Macquarie, along with Spain-based Cintra, is/was the biggest player in the U.S. market, with its deals for the Chicago Skyway and Indiana tollroads in 2005 and 2006 respectively.
Macquarie IG reported that the value of its asset portolio, largely made up of roads around the world, has plummeted more than 20 percent since June. Macquarie didn’t break out the lower road valuations by nation, only, rather unhelpfully, by hemisphere (it’s the northern one that’s the problem).
But Macquarie did cite “changes to asset discount rates reflecting the current market environment, lower forecast traffic volumes …, higher assumed financing costs …, and the impact of macroeconomic factors such as long-term inflationary expectations.”
Macquarie’s fingering of the culprits here points up how intricately it and its financiers had cobbled together its deals based on a series of important, and possibly fragile, assumptions.
One: that “discount rates” — i.e., roughly the profit demanded from investors to hold such assets — would remain low, reflecting low risk. The lower the discount rate, the higher the asset value, and the more money upfront for states and cities. Two: that financing costs would remain low, due to this perceived low risk, keeping profits high for the private asset owners and operators. And, three: that traffic would increase at a steady rate indefinitely, also increasing the value of the asset today.
Because Macquarie’s concession terms are so long — 99 years on the Skyway — a small mistake in any one of these assumptions, compounded over the projected decades, can add up to a lot.
It’s impossible, from the outside, to know how “robust” Macquarie’s and its bankers’ assumptions on these existing deals were.
But beyond these particular deals, Macquarie’s comments about discount rates and financing costs point up a reality for today’s would-be state and municipal road-sellers. Even in a credit-bubble environment, such deals carried higher financing costs than do municipal deals, due both to municipalities’ tax-exempt status and to the greater credit quality of many of the biggest municipalities. The private operators’ job is to make up for higher, taxable financing costs with operating efficiencies.

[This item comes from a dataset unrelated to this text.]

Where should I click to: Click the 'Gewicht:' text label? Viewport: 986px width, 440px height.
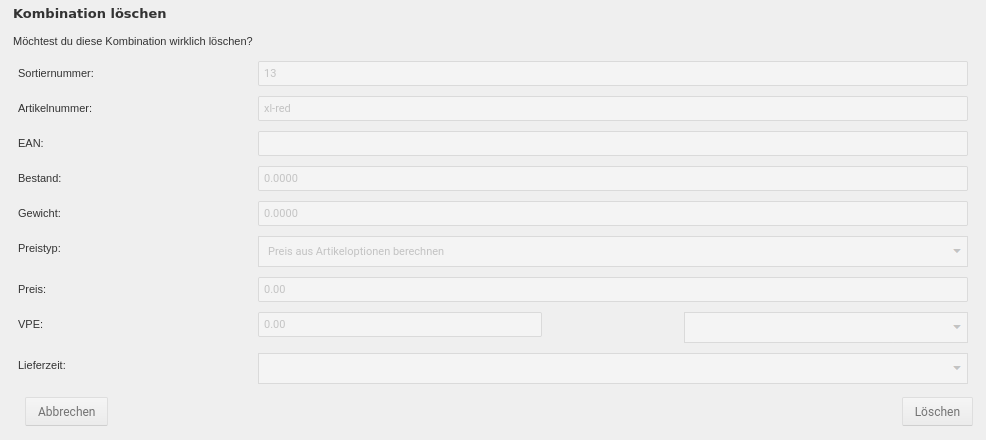point(39,213)
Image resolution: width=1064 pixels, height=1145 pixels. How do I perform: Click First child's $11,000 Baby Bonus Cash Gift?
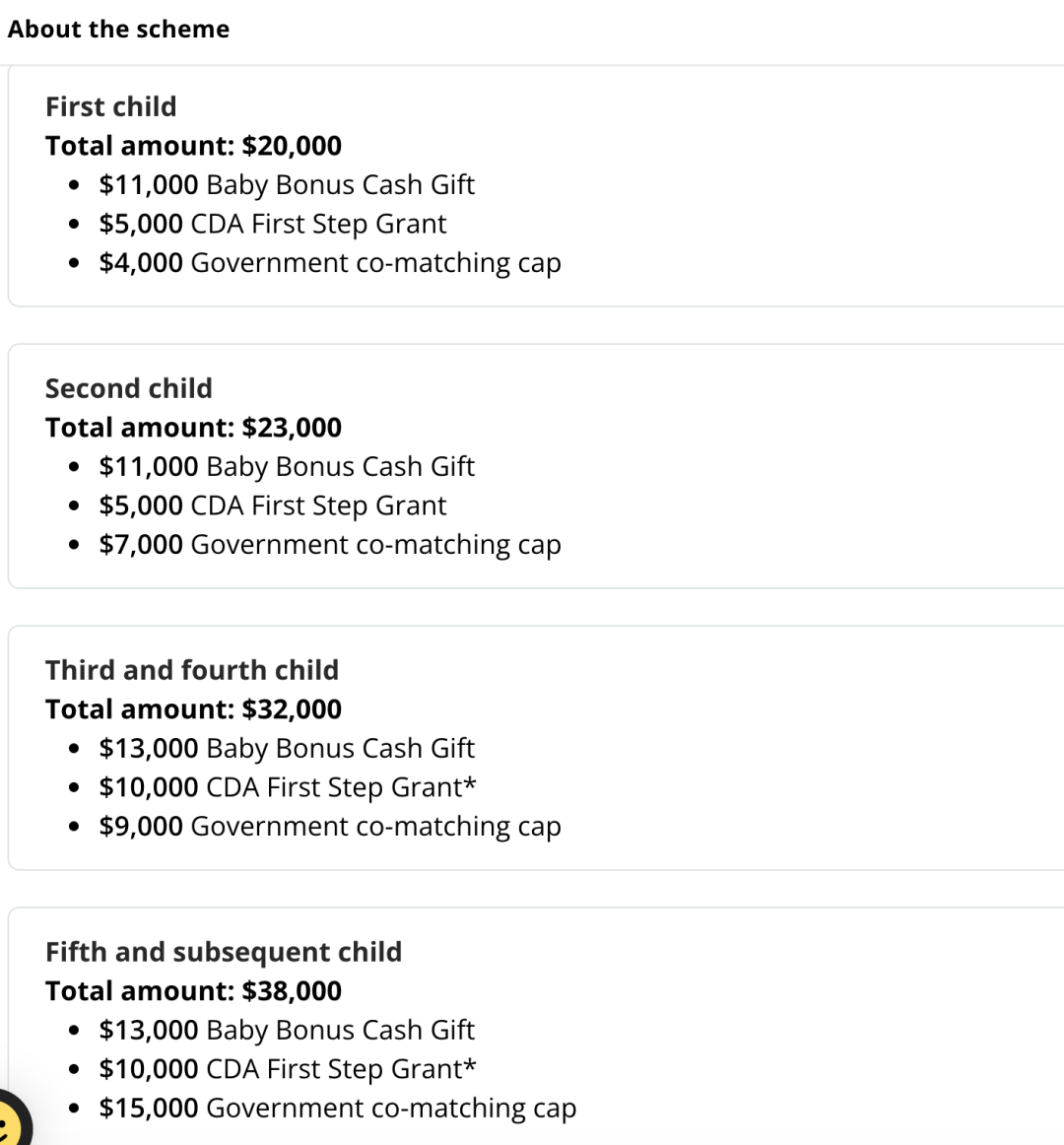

Today, due to the appparent poor track record of investment banks’ and project owners’ financial and traffic assumptions on the few deals done in the U.S., as well as the general allergy to risk in the market, such deals, if they could get done, would demand even higher interest rates. While traditional muni bond interest rates are stressed out, too, it’s conceivable that the jittery market would consider traditional muni deals to be even more superior to deals without a guarantee from a government entity than they would have thought a few years ago.
The higher interest rate demanded by the private market on a toll-road cash-out relative to a similar municipal-bond securitisation of future revenues, the harder the private operator of the asset must work to wring out public-sector inefficiencies in operating the actual asset.
This reality, of course, gives the public sector less room for error in identifying such inefficiences and monitoring the private-sector “partner’s” operating performance.